Response of the kallikrein kinin and renin angiotensin systems to saline infusion and upright posture

Abstract

The possibility that bradykinin, a potent vasodilator, might be a physiological antagonist of the renin angiotensin system was investigated. 11 normal subjects, ranging in age from 21 to 33 yr were studied. Seven of the subjects were given a 10 meq sodium, 100 meq potassium, 2,500 ml isocaloric diet. After metabolic balance was achieved, they were infused with either 1 liter of 5% glucose over 2 hr or 2 liters of 0.9% saline over 4 hr. During the infusions, plasma renin activity (PRA), angiotensin II (A II), prekallikrein, bradykinin, and aldosterone levels were frequently determined. Plasma prekallikrein and kallikrein inhibitor did not change during the infusion of either glucose or saline. In subjects receiving saline, plasma bradykinin fell from 3.9±1.5 (SEM) ng/ml at 0 min to 0.93±0.2 at 30 min and 0.95±0.3 at 120 min. These changes paralleled the decrease in PRA over the same period (7.9±1.3 ng/ml/h to 5.6±0.8 at 30 min and 3.5±0.7 at 120 min). Similarly, A II fell from 113±12 pg/ml to 62±10 and 48±5, respectively, at 30 and 120 min. In contrast, the control group infused with glucose showed no change in bradykinin, A II, or PRA. Another four subjects were given a constant 200 meq sodium/100 meq potassium isocaloric diet. After metabolic balance was achieved, they were kept supine and fasting overnight. At 9 a.m. they assumed an upright position and began walking a fixed distance (200 ft) at a normal rate (3-4 ft/s). Plasma prekallikrein and kallikrein inhibitor did not change during the posture study. The plasma bradykinin rose from a base line of 0.54±0.01 (SEM) ng/ml to 0.96±0.13 at 20 min, 0.77±0.18 at 60 min, and 0.96±0.07 at 120 min. These changes parallel the increase in PRA over the same period (1.65±0.33 ng/ml hr to 3.6±0.85 at 20 min, 5.3±0.9 at 60 min, and 5.35±0.55 at 120 min). Likewise, the A II rose from 32.5±1.82 pg/ml to 50.8±3.6 at 20 min, 54.3±3.2 at 60 min, and 61.3±5.9 at 120 min.
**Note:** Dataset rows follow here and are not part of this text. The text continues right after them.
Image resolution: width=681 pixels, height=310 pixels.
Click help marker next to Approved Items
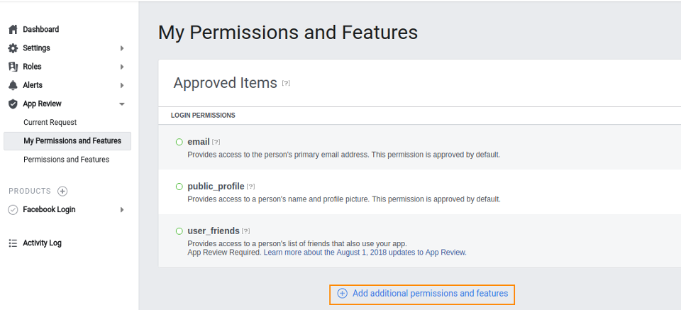(286, 83)
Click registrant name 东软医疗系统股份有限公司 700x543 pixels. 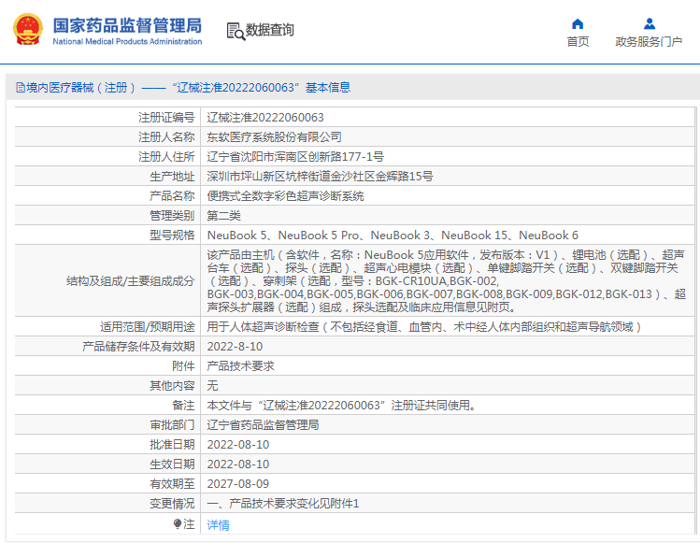pos(274,137)
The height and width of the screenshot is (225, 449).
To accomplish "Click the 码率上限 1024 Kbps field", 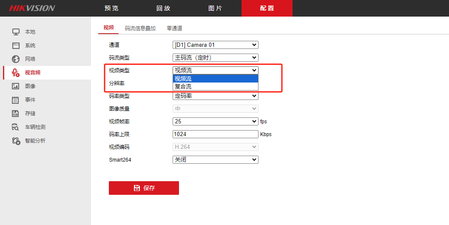I will point(215,134).
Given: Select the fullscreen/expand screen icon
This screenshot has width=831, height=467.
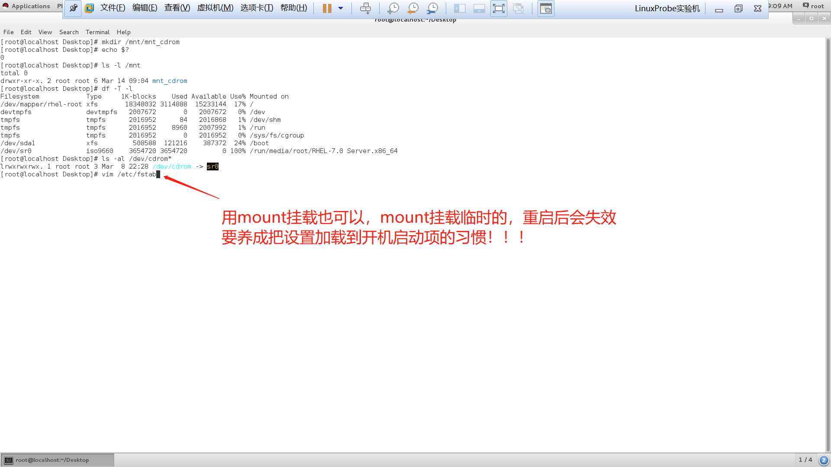Looking at the screenshot, I should [498, 8].
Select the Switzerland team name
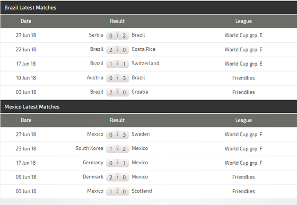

Thus, in sodium depleted individuals, saline infusion produces a rapid fall of plasma bradykinin at a rate similar to that observed for A II and PRA. Conversely, in sodium loaded individuals, assumption of upright posture leads to a parallel rise in A II, PRA, and bradykinin. These studies indicate that there is a close correlation of bradykinin levels with renin activity and angiotensin II, in both acute sodium loading and assumption of upright posture, suggesting that these two systems may be physiologically interrelated.